Given the variety of payment methods restaurant workers may receive, restaurant payroll can be complicated. There are many ways that minimum wage regulations, overtime rules, and tip credit can affect workers based on method of payment:
Minimum Wages Regulations and Tip Credit
While the federal minimum wage has remained consistent since 2009, many states and municipalities have elected to adopt a higher minimum wage rate. Employers covered by multiple minimum wage requirements must follow the stricter standard; the one that is the most beneficial to the employee.

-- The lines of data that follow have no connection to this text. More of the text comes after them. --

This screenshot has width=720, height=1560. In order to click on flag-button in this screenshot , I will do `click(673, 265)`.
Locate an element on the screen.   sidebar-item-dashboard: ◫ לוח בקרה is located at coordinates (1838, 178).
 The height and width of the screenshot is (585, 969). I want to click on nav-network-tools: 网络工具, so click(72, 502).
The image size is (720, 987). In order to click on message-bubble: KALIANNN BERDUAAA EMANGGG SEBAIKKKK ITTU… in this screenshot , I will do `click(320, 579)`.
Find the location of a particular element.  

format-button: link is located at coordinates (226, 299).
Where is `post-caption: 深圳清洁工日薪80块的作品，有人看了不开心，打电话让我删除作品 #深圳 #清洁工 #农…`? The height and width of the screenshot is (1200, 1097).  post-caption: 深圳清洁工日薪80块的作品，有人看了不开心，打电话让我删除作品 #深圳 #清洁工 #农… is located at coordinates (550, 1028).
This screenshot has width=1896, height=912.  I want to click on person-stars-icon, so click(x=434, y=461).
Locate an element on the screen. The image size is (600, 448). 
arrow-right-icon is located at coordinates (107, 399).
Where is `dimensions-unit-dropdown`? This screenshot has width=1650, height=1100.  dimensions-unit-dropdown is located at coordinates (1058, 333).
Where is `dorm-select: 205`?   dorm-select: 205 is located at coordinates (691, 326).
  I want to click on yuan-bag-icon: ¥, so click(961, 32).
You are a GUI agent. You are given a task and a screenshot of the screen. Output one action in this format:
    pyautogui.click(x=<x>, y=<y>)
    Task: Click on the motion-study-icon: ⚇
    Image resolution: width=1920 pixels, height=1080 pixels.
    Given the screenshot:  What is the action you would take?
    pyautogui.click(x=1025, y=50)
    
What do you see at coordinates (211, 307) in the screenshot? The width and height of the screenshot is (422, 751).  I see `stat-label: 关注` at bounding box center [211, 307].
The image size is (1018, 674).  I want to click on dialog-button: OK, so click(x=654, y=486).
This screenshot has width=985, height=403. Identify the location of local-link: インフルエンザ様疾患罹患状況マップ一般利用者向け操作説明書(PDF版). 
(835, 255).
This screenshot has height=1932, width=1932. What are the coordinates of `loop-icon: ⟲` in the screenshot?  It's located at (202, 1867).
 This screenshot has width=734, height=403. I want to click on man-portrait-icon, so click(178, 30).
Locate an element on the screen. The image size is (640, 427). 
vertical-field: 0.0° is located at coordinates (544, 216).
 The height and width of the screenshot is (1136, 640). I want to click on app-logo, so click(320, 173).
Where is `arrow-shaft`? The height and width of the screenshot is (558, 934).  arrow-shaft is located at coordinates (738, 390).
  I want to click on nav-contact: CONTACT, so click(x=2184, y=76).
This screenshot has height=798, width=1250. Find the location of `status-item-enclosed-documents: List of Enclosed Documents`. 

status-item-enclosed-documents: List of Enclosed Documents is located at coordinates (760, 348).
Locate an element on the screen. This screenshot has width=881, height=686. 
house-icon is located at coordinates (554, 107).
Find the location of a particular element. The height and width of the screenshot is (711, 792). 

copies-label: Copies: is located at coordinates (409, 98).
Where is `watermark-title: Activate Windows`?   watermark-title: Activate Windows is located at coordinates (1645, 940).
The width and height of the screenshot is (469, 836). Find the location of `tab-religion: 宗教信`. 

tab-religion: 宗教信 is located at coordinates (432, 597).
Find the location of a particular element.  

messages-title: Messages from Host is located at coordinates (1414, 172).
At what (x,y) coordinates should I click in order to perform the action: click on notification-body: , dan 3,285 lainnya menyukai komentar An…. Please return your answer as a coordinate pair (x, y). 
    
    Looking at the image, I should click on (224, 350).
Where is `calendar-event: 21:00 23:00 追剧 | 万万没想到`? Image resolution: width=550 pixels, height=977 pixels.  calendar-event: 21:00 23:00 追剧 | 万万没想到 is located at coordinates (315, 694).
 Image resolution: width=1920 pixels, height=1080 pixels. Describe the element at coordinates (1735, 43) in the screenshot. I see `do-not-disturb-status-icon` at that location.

- For tipped employees: The Fair Labor Standards Act (FLSA) defines tipped employees as any worker who regularly receives more than $30 per month in tips above their base pay. Once providing required notices to employees, the FLSA allows employers to pay a minimum cash wage for tipped employees of $2.13/hour. The difference between minimum wage and the cash wage is the tip credit. Currently the maximum tip credit is $5.12. If an employee’s tips combined with the cash wage do not equal the minimum hourly wage, the employer must make up the difference. Some jurisdictions require a higher minimum cash wage. Other jurisdictions (including California, Minnesota, and Washington) do not allow tip credit; the employer is required to pay employees the full hourly minimum wage set by the jurisdiction before any tips are earned.
- For non-tipped salaried employees: Regardless of the method of payment, non-exempt employees must be paid at least minimum wage. Employers should verify that salary for non-exempt employees who are not tipped is at least $7.25 for the first 40 hours in a workweek.
- For non-tipped hourly employees: The federal minimum wage for hourly employees is $7.25 per hour. However, restaurant owners must be cognizant of the minimum wage requirements for all states and localities in which they operate. Any instance in which the federal, state, or local minimum wage amounts differ, non-exempt employees must be paid the higher of the local, state or federal minimum rate.
To manage payroll efficiently, employers should be aware of how overtime rules impact restaurant employees. In most situations, employees must be paid one-and-a-half times their regular rate or pay for "overtime" hours, any hours worked over 40 in a work week.
- For tipped employees: Overtime is calculated on the full minimum wage, not the lower direct (or cash) wage payment. The employer may still take a tip credit on overtime hours. Generally, the employer may not take a larger tip credit for an overtime hour than for a straight time hour. For example, the tip credit for a tipped employee in the state of Tennessee (where there are no state-specific minimums) is $5.12, calculated as $7.25 minus $2.13. If a tipped employee in the state of Tennessee works overtime, the minimum cash rate for the overtime hours is $5.76, calculated as $10.88 ($7.25 x 1.5) minus $5.12 (tip credit).
- For salaried employees: Overtime payment for a non-exempt salaried employee will be dependent on how the salary is defined and what hours are included in the payment. Generally, to determine the regular rate of pay for a non-exempt salaried employee you divide the total pay for employment in any workweek by the total number of hours worked.
- For non-tipped hourly employees: If an hourly employee works more than 40 hours in a single week, any hours over 40 are paid at one-and-a-half times the employee's regular rate of pay.
As mentioned above, the FLSA defines tipped employees as those who routinely make more than $30 per month in tips above their regular wages. However, it is possible for any employees to receive tips occasionally as well.
- For tipped employees: Restaurant employees such as waiters or bartenders routinely receive more than $30 per month in tips, classifying them as tipped employees who can then be paid a lower hourly rate. With that classification, it is important for tipped employees to honestly and fairly report all tips received. The employee is responsible for tracking tips and reporting them to the employer, who in turn is responsible for reporting and paying FICA and state income taxes on behalf of the employee. To prove that all tipped employees receive at least the standard minimum wage, employers are responsible for tracking and reporting detailed documentation on all tipped employees.
- For hourly employees: If an hourly employee regularly receives a cut of a tip pool or tip-splitting arrangement, she is responsible for reporting tips to the employer, even if she receives a normal hourly wage at or above minimum wage. The employer is then responsible for tracking and reporting the tips as with other tipped employees. If an hourly employee receives only an occasional tip that does not routinely meet the $30 monthly threshold, then no reporting is required.
Payroll considerations for restaurant employees can be even more complicated than payroll requirements for other businesses. By understanding the different requirements for the various employee types, employers can make sure to follow all rules and regulations that may apply, helping mitigate the risk of incurring fees or fines.